Since there is just a single explicit mention of wuwei in the Analects, Slingerland makes his case on the grounds that the concept of wuwei functions as a metaphor for effortless action with several different but related dimensions that are expressed by “families” of metaphorical expressions (Slingerland 2003b: 59–62). These dimensions include “following” (as in Confucius being able at 70 to follow his heart’s desires without overstepping socio-ethical bounds), “being at ease” (here he cites, for example, 5.26, translating one of Confucius’ stated aspirations as “bringing ease (an 安) to the aged”), and “unselfconsciousness” (7.19 is cited, where Confucius describes himself as the type of person who becomes so absorbed in his studies that he forgets to eat, whose joy (le 樂) renders him free of worries, and who grows old without being aware of the passage of years), and “timeliness and flexibility” (9.3 is cited as indicating Confucius’ flexibility in practicing ritual as long as the crucial feeling is still expressed).

Slingerland is onto something when he points out that wuwei may correspond to several related “families” of metaphorical expressions. The thing about the kinds of metaphorical expressions cited, however, is that they blossom various meanings linked merely through association, not through logical implication. Hence they allow a speaker to attach a range of particular meanings to an expression belonging to a wuwei family without committing himself to the other meanings that have been or can be attached to that expression. For example, forgetting to eat or how old one is are fairly specific forms of self-forgetfulness. They do not logically imply that one forgets what one is doing in the sense of not being self-conscious about what one is doing. Furthermore, the various dimensions Slingerland attributes to the overall conceptual scheme of wuwei are not logically tied to each other. A thinker may evoke one dimension of wuwei without necessarily committing himself to evoking the other dimensions. That Confucius is described as being able to give his heart-mind’s desires free rein clearly indicates that wholeheartedness of ethical motivation is the ultimate goal of self-cultivation. And acting from such wholeheartedness, because it eliminates internal struggle between motivational elements, could create a sense of one’s action as being effortless. But wholeheartedness of motivation does not necessarily imply a lack of self-consciousness while acting. And when lack of self-consciousness is evoked in the Analects, it is far from clear that it is the kind that involves lack of awareness about what one is doing at the moment. To forget to eat while learning or not to notice one’s age as the years go by is not necessarily to lack a sense of what one is doing in relation to others, nor is it necessarily to be able to respond immediately and without deliberation to the demands of a situation that differs in significant details from what one has experienced in the past. In Confucius, it certainly does not indicate a lack of self-assessment and awareness of the kind of person one is, since he was the one who made these observations about himself!

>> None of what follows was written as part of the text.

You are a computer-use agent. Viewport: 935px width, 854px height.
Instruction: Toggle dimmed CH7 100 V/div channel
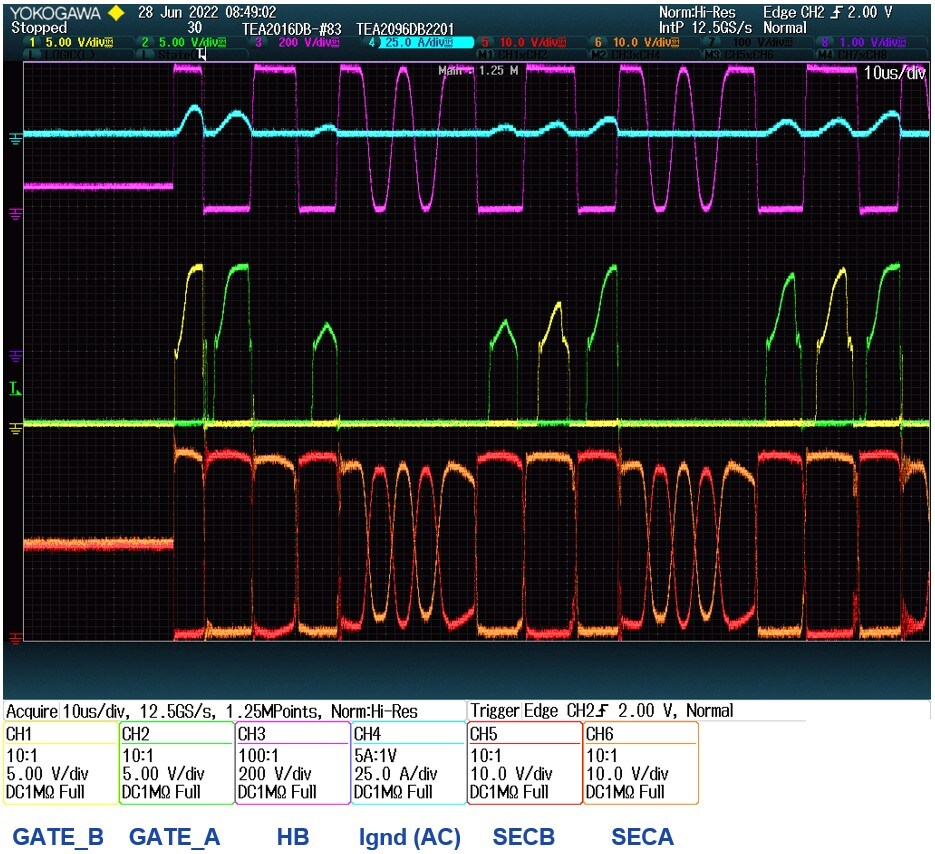[x=752, y=42]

These points are crucial to keep in mind when addressing the issue of whether the presence of wuwei in the Confucian ideal creates unresolvable tensions within the Analects. Because wuwei is not a clearly defined style of action with a unified set of features, it is tricky to sustain the claim that it conflicts with self-conscious deliberate and effortful action. Consider Slingerland’s various descriptions of the source of the conflict. One description refers to the tension between the long and arduous process of achieving ren and the effortless of ren once it is fully realized. How can something that requires constant watchfulness over one’s faults and being full of questions when at the Ancestral Hall result in the ease and naturalness of being able to act freely from one’s heart’s desires and not overstepping the bounds?

The question loses much of its paradoxical air if wholeheartedness is distinguished from the radical and sweeping form of unselfconsciousness that exempts one from ever having to think about what to do in unusual situations. One can be wholeheartedly for whatever turns out to be, on reflection, the right thing to do. Any puzzlement that needs to be worked through need not be puzzlement over one’s own motivations. One may simply need to reflect on what one’s motivations require in the situation at hand. Moreover, as Chris Fraser has pointed out, much of the question’s paradoxical air arises from taking a synchronic perspective on self-cultivation and its ultimate goal (Fraser 2007). From a diachronic perspective, the process might involve self-conscious monitoring and restraining refractory desires, but the later result is, say, the transformation of once-refractory desires and the mastery of the details of ritual action such that one need no longer pay conscious attention to that aspect of what one is doing and one is able to focus fully on the feeling toward and with others that is being expressed in ritual action.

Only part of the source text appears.